Saturday, February 6, 2010

On to the most innuendo-rife city in the world


A scant few hours after I left Hong Kong, I touched down in Bangkok. The flight was pretty uneventful, aside from the weird whining kid next to me, who apparently pissed his pants or something while I was asleep, forcing his mother to awkwardly wake me so she could go clean him up, as well as fetching a wallet that I spotted another guy had left behind before leaving the airline.
Other than that, I made my way to the end of the line at the airport, and made my way through yet another immigration and customs department with little trouble. From there, I made my way straight to an airport express bus that would take me straight to Khao San Road, a backpacker’s haven in Bangkok, where I’d look randomly for lodgings. I was pretty much the first on the bus, and took a seat close to the door so I’d have an easy way out when it came time. Eventually, the bus was fully packed.
A fairly cute young girl sat down just in front of me, and it turned out she spoke English, as I heard another traveler ask her a question about something or another. The girl’s accent also sounded rather American, so I asked her if she was, but she wasn’t. Turned out she was Dutch. Her name is Yara, and we ended up talking for the whole bus ride, and ultimately got a room together, with separate beds.
She had just come off a 15 hour flight from the Netherlands, so wanted to rest a bit before we headed out to see the city a bit, so I went down to the common area of the hostel to grab some lunch and give her some space while she showered and such.
I had my first Thai meal in Thailand, some chicken red curry, and I was thrilled. I LOVE Thai food, and looked forward to eating lots of curry and pad see ew while in the country (something I’ve not at all failed at thus far). I got acquainted with two Danish people, including the guy who I had retrieved the wallet for on the plane. Turned out this couple had just quit their jobs and decided to go on a six month tour of the world, and had just started month 2. They were quite a nice pair, and I had a good time talking to them for a half hour or so, but ultimately had to go back up to Yara to make sure she didn’t think I had disappeared. With that, we set out, to see what we could.

▶ _ENTRIES SUPPLIED_:
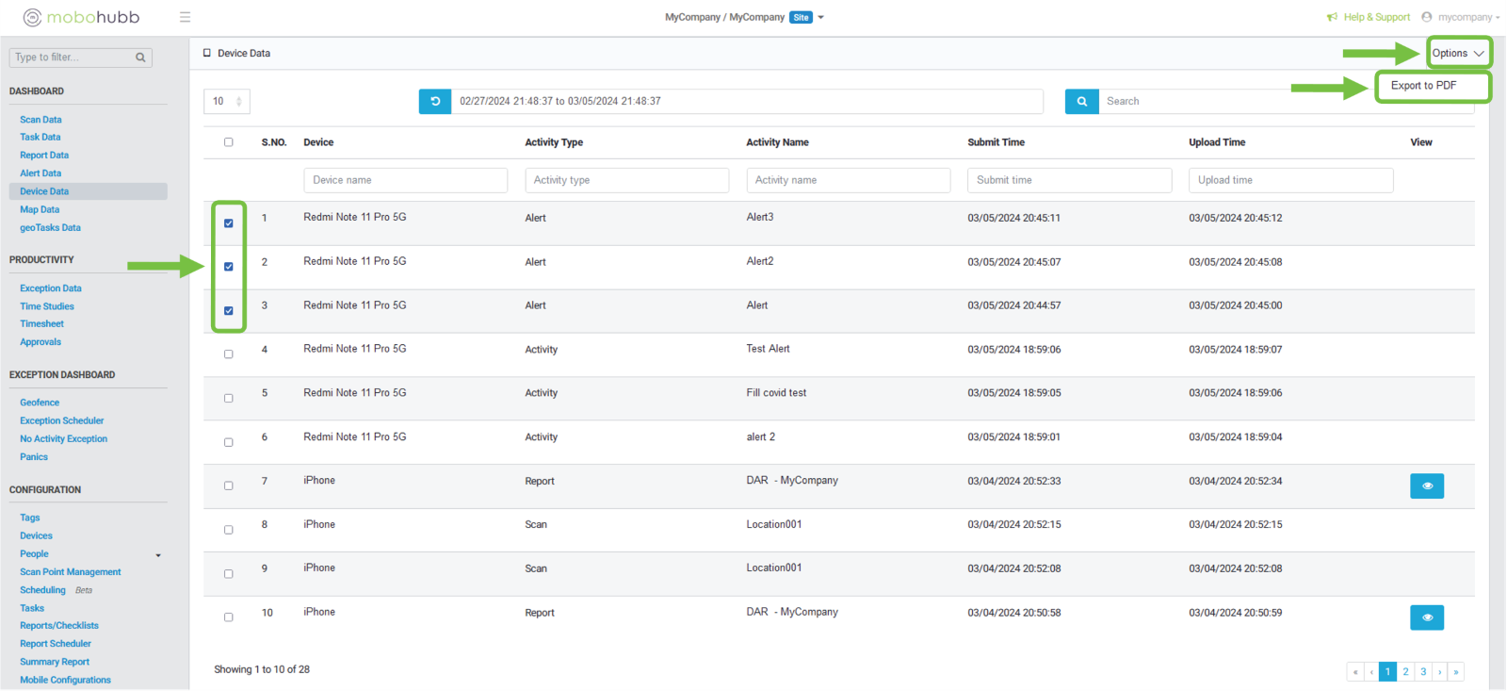This screenshot has height=691, width=1507.
Task: Click the Device name filter field
Action: pyautogui.click(x=405, y=180)
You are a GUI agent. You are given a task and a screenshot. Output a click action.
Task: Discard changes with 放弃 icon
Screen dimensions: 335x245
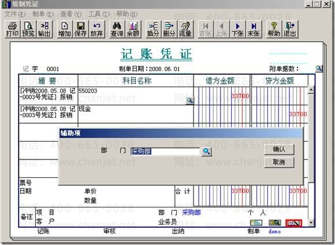coord(96,29)
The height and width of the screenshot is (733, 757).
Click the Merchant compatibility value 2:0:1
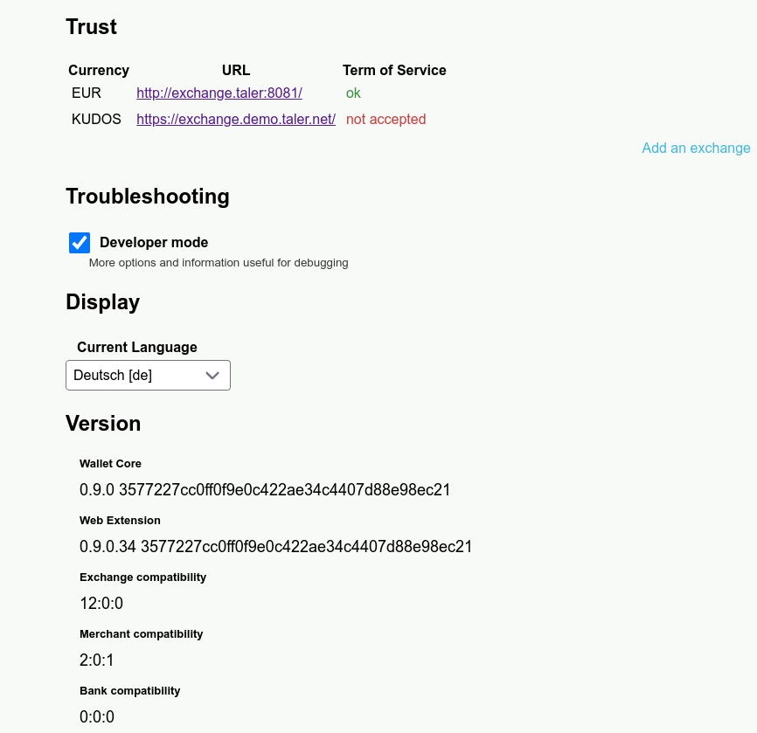97,660
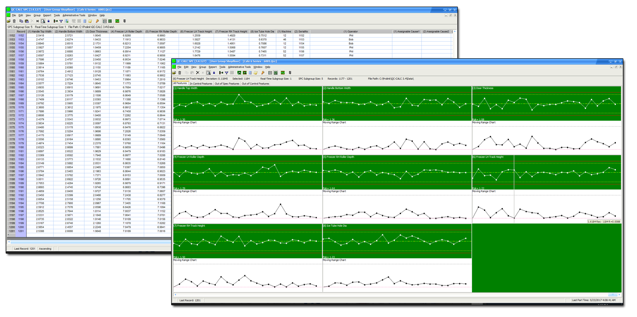Delete records using the trash can icon
This screenshot has height=317, width=637.
(x=15, y=21)
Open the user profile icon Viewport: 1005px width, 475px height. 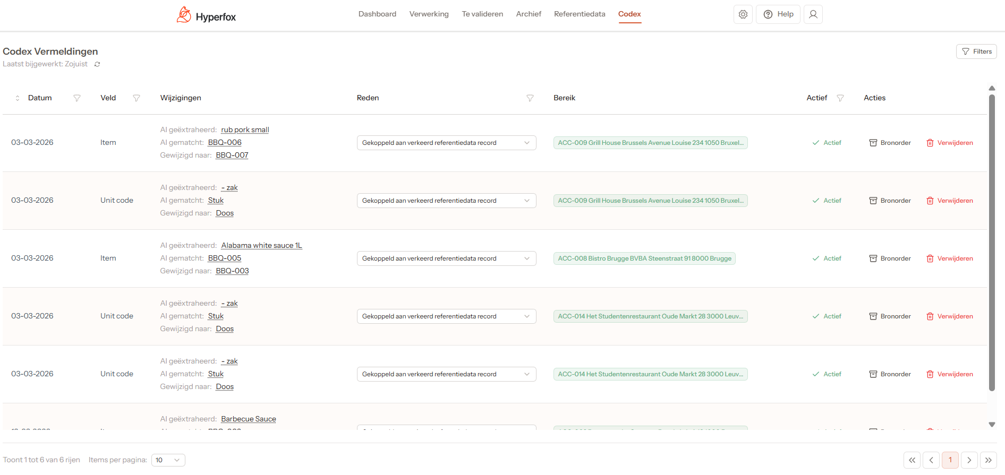point(813,14)
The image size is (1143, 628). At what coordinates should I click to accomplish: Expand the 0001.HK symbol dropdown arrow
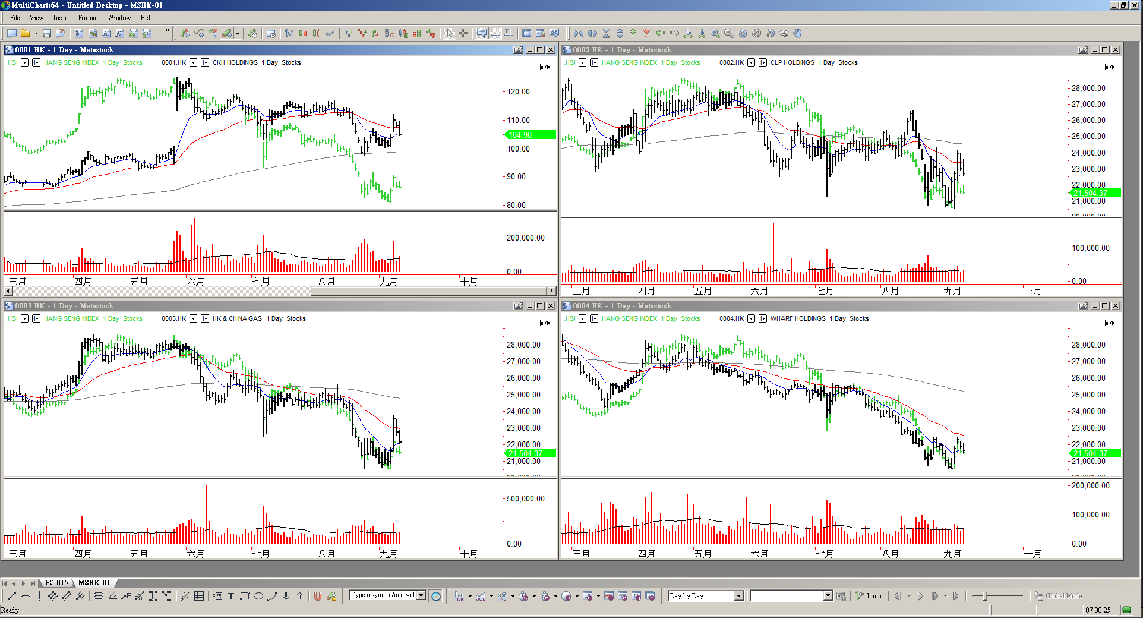pyautogui.click(x=193, y=62)
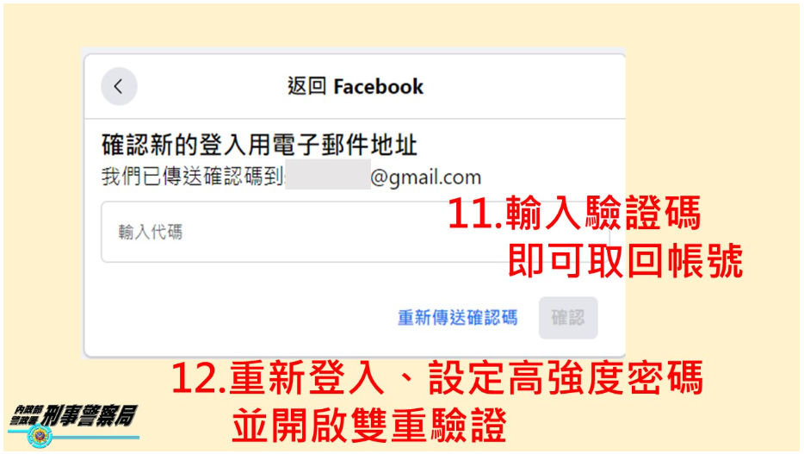The image size is (804, 454).
Task: Select the 刑事警察局 logo text
Action: click(90, 415)
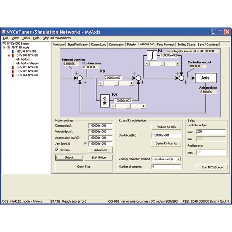Collapse the NY4110_node tree node
Screen dimensions: 232x232
(4, 47)
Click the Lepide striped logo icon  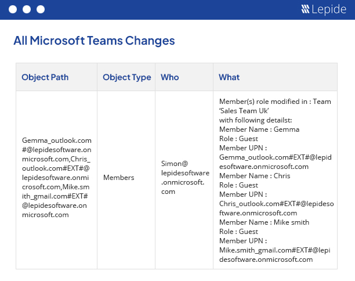(306, 9)
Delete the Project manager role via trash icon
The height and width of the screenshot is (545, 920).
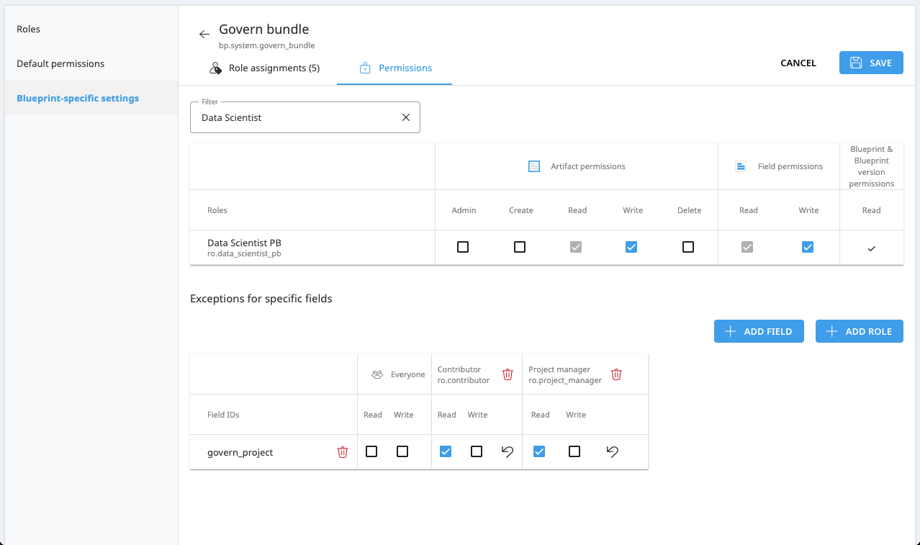click(x=616, y=374)
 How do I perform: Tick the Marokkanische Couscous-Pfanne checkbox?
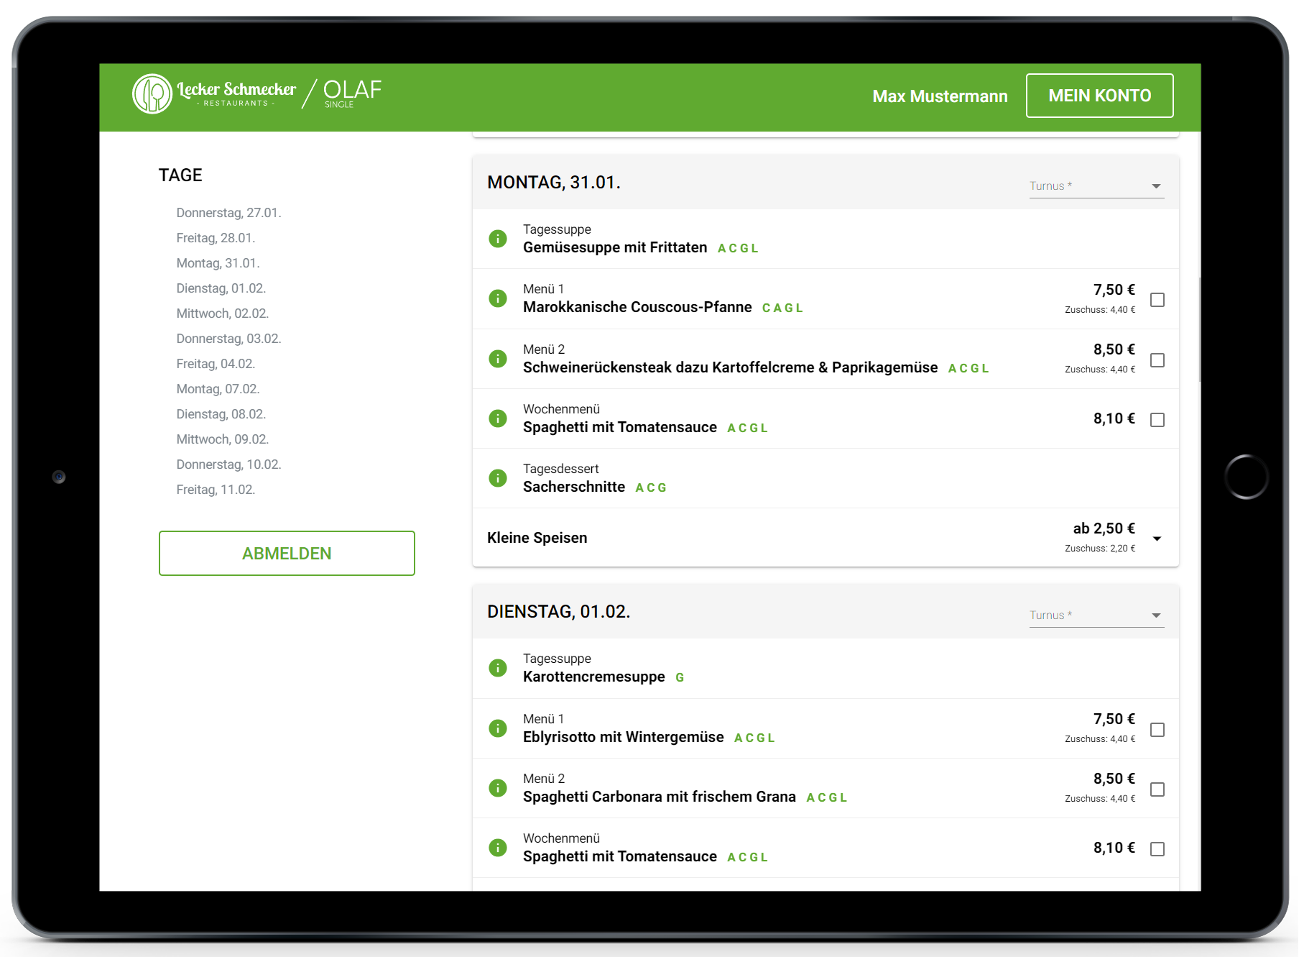pyautogui.click(x=1157, y=300)
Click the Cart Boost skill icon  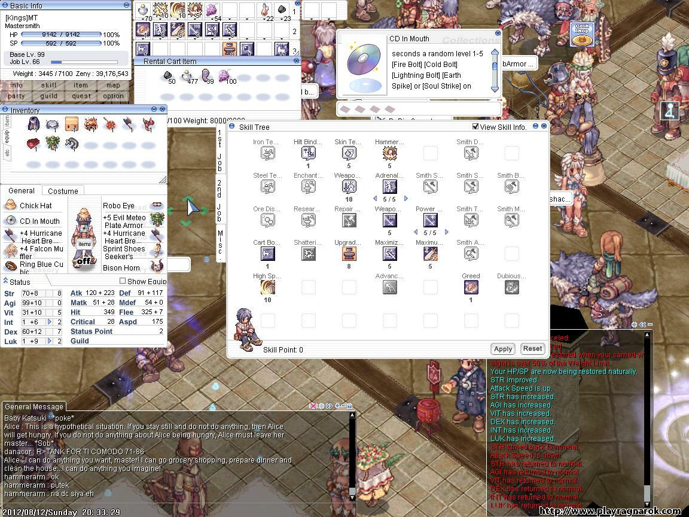(x=267, y=254)
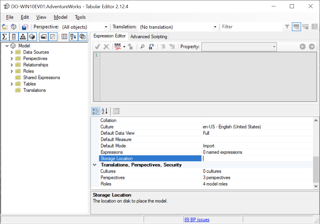Switch to the Advanced Scripting tab
320x224 pixels.
[149, 36]
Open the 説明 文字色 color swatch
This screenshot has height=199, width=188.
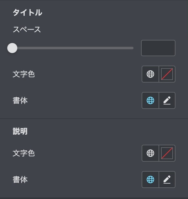coord(167,153)
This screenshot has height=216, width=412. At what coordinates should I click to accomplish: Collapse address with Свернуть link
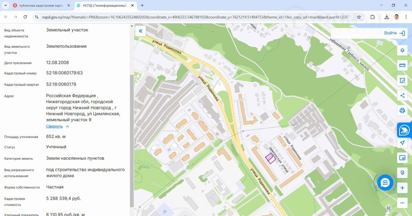pos(54,126)
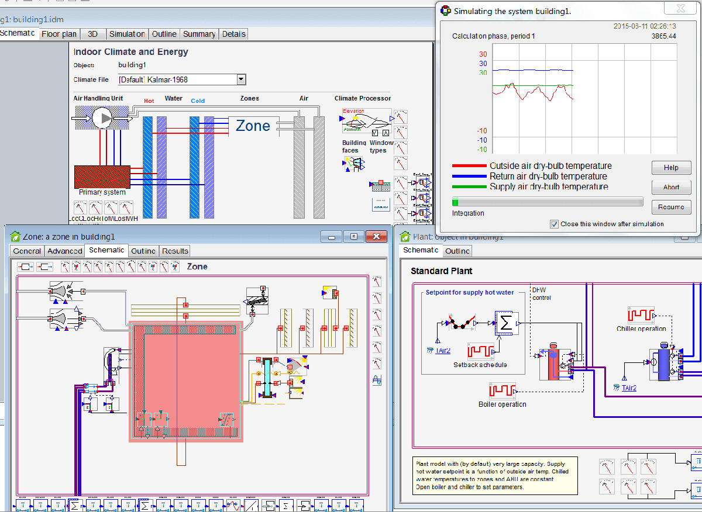The width and height of the screenshot is (702, 512).
Task: Open the Climate File dropdown
Action: pos(240,79)
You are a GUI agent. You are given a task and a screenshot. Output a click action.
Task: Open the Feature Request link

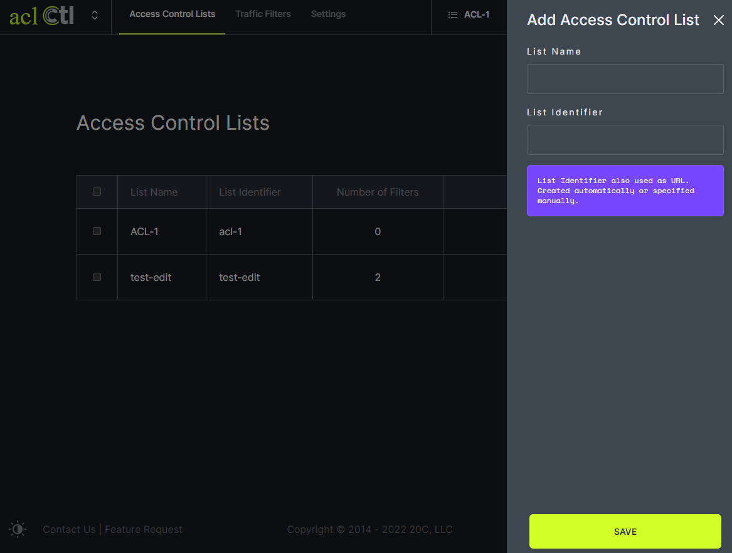[x=144, y=530]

▶ _GIVEN EXERCISE_: Write out word for word the part of the Bangkok travel post that begins with "I had my first" and ends with "what we could.". The entries stand apart from the Bangkok travel post and are separate material.

▶ _ANSWER BELOW_:
I had my first Thai meal in Thailand, some chicken red curry, and I was thrilled. I LOVE Thai food, and looked forward to eating lots of curry and pad see ew while in the country (something I’ve not at all failed at thus far). I got acquainted with two Danish people, including the guy who I had retrieved the wallet for on the plane. Turned out this couple had just quit their jobs and decided to go on a six month tour of the world, and had just started month 2. They were quite a nice pair, and I had a good time talking to them for a half hour or so, but ultimately had to go back up to Yara to make sure she didn’t think I had disappeared. With that, we set out, to see what we could.